Bound Water and Hydroxyproline are the essential contributors to collagen molecular stability: A Computational Analysis

Abstract

Being the primarily organic phase of bone, collagen type I is an important contributor to bone’s mechanical resistance to fracture. Gaining mechanistic insight into collagen stabilization mechanism is critical to developing new targets to prevent bone fracture. The role of water and hydroxyproline (Hyp) in collagen stability mechanism is still controversial. The aim of this study was to investigate the influences of Hyp and bound water on the collagen molecular stability. Four collagen like-peptide (CLP) models were compared in terms of conformational energies and hydrogen bonding types. CLP1 model represents regular collagen structure without water molecules while CLP2 model represents collagen structure without water and Hyp residue. CLPW1 and CLPW2 are the models of CLP1 and CLP2 with water molecules around them, respectively. Cumulative interpreting of four CLPs models was shed light on the factors influencing collagen stability in the frame of steric energy. Total steric energy was ordered as: CLP2 > CLP1 > CLPW2 > CLPW1, indicating that CLPW1 was the most stable collagen model.
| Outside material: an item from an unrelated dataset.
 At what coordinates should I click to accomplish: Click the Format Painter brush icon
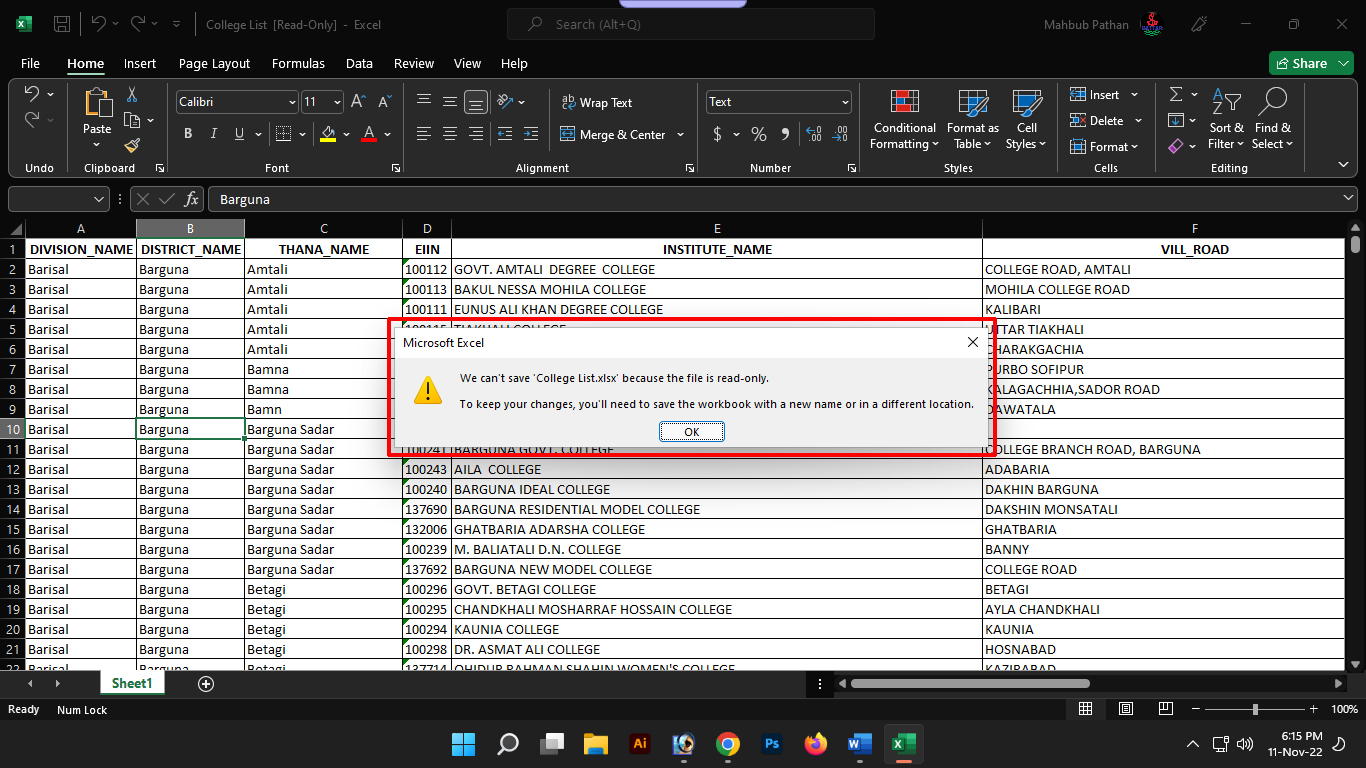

On the other hand, CLP2 was the least stable collagen model based on the steric energy comparison. In addition, the hydrogen bonding observed in the four models reveled that water molecules around the models help in binding collagen triple helix through different water bridges since they contributed extra way for binding of triple chains. Moreover, some of the observed water bridges involved directly the presence of Hyp residue. Cumulative results suggested the important role of bound water molecules and Hyp on collagen molecular stability.